Romans 3:21–31
Outline
Objectives
After reading this chapter, you should be able to
Martin Luther called Romans 3:21–26 “the chief point, and the very central place of the Epistle, and of the whole Bible.”1 High praise indeed! I suspect that most of us would like to advance some other candidates for the honor of being the central place of the Bible, and I know that I would have a very hard time choosing even among the top twenty-five contestants. But no one can doubt that Romans 3:21–26 is one of the most theologically important passages in Scripture. Here Paul weaves together many of the key threads in the biblical view of salvation. The result is a tapestry of awe-inspiring intricacy and beauty. The passage should inspire us to think deeply about the way God has arranged the salvation of his rebellious creatures. But, more than that, it should inspire a new depth of worship and devotion. All true theology should lead to doxology.

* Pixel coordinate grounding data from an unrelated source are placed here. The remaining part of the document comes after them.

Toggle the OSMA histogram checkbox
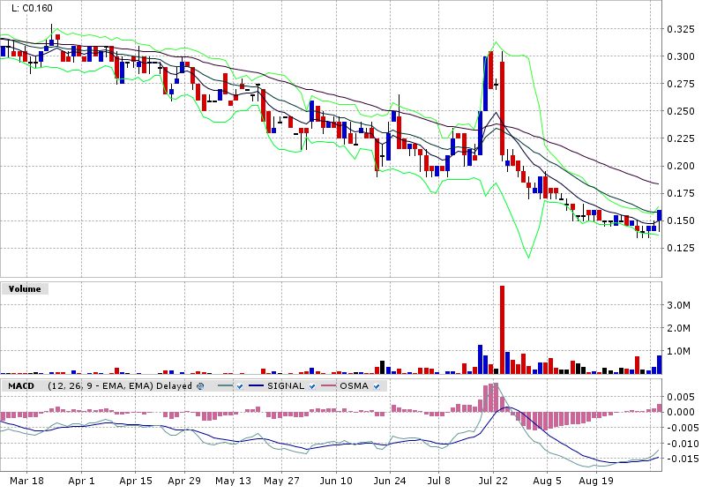 376,386
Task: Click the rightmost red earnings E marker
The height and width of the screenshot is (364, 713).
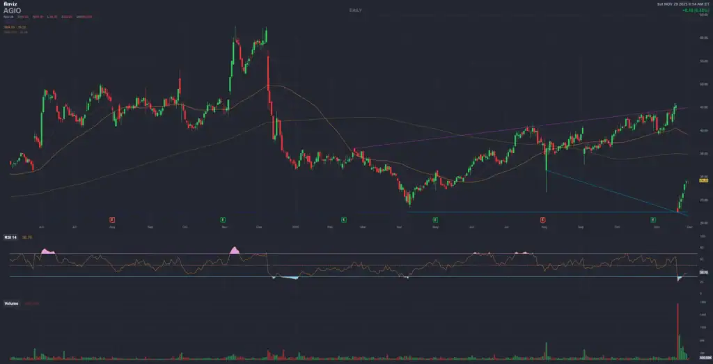Action: [x=544, y=219]
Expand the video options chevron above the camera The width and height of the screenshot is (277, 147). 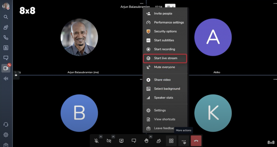(113, 136)
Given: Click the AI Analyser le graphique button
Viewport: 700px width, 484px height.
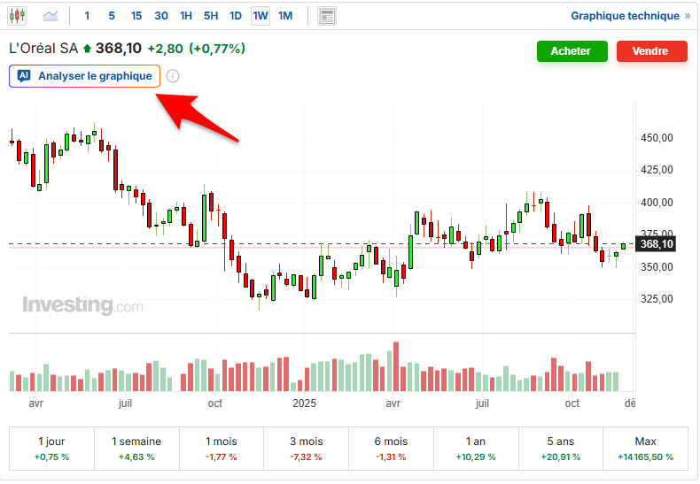Looking at the screenshot, I should tap(85, 76).
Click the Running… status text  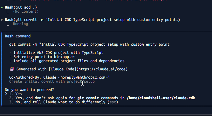point(22,24)
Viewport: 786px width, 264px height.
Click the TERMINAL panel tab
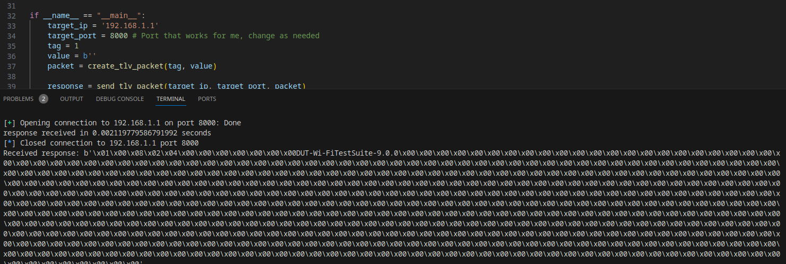point(171,99)
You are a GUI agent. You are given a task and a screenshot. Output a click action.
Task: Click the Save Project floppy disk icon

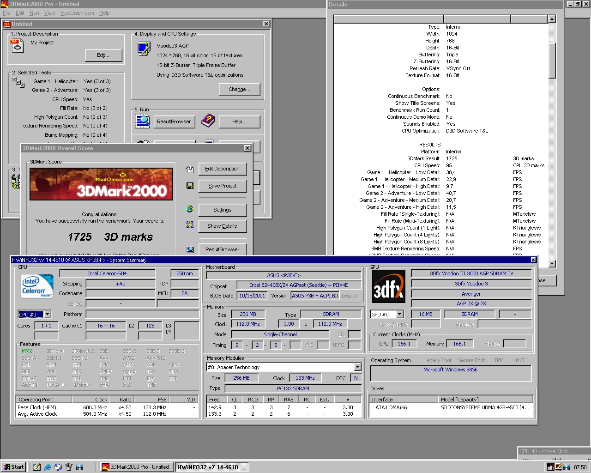[189, 185]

Paul’s presentation of God’s righteousness in Christ in 3:21–26 is the introduction and heart of the next section of the letter. This section runs from 3:21 to the end of chapter 4. It focuses on the way in which God has revealed his righteousness, making it possible for sinners to be justified before him through faith. Before and outside of Christ, people are helpless captives of sin and are unable to do anything to escape sin’s tyranny (1:18–3:20). But God has acted to rescue sinners from their plight. In revealing his righteousness, he makes it possible for every person who responds in faith to be justified. Righteousness and justification are, indeed, two sides of the same coin. The two terms translate words from the same root in Greek (dik-). In 3:27–4:25, Paul explores the implications of his central teaching about justification by grace through faith. The short paragraph at the end of chapter 3 (vv. 27–31) briefly sets out those implications. Then, in chapter 4, Paul expands on those implications with reference to a key biblical test case, Abraham.

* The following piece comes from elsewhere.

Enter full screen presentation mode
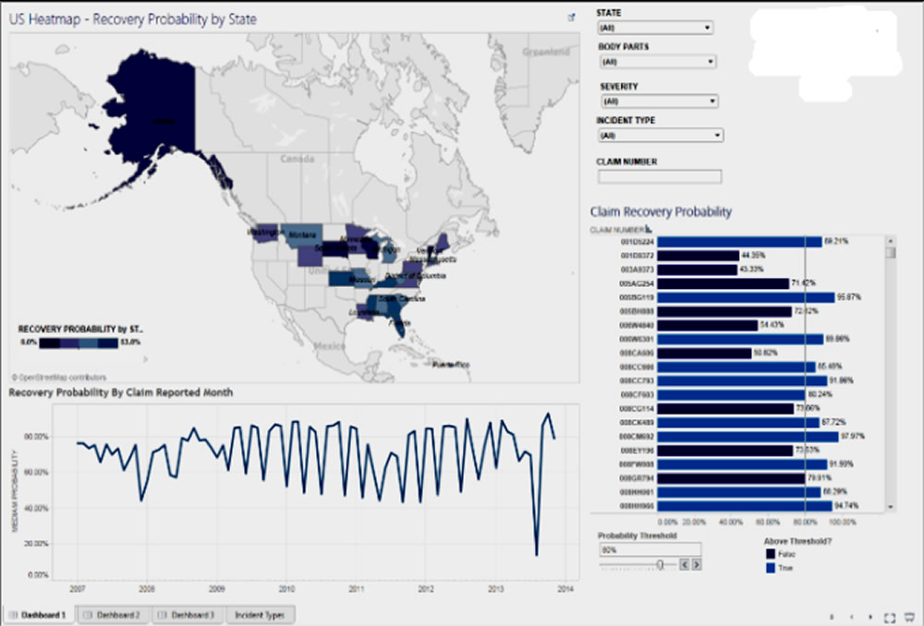The image size is (924, 626). point(890,618)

The New Era of Righteousness (3:21–26)
“But now” signals the transition from the sobering and depressing portrait of sinful humanity (1:18–3:20) to the celebration of the salvation available through God’s righteousness in Christ. As in 1:17, which this passage harks back to, Paul is talking about God’s activity of putting people in the right with himself. The “now,” then, refers to the new era of salvation that has dawned with the coming of Christ. Paul’s presentation is ruled by his basic conception of salvation history, according to which the old era of sin and condemnation gives way to the new era of righteousness and life. Partly because of the disputes between Jewish and gentile Christians within the Roman community, Paul is especially concerned throughout Romans to show how God’s revelation in the Old Testament fits into this salvation-historical scheme. Verse 21 neatly summarizes his balanced approach. On the one hand, the righteousness of God has been made known “apart from the law.” As is usually the case, “law” (nomos) refers to torah, the law of Moses. Paul thinks of this law as a central ruling agent in the old era, and God’s righteousness in Christ cannot be fit within that old era, for it breaks new ground. On the other hand, what God has done in Christ stands in continuity with the Old Testament witness as a whole. The “Law and the Prophets testify” to it. This phrase is a Jewish way of referring to the Old Testament. So Paul makes clear that although God’s activity of making people right before him takes place outside the parameters of the law of Moses, it is an activity that the Old Testament looks forward to and predicts. While falling into two distinct stages, God’s plan for salvation history nevertheless is single and continuous.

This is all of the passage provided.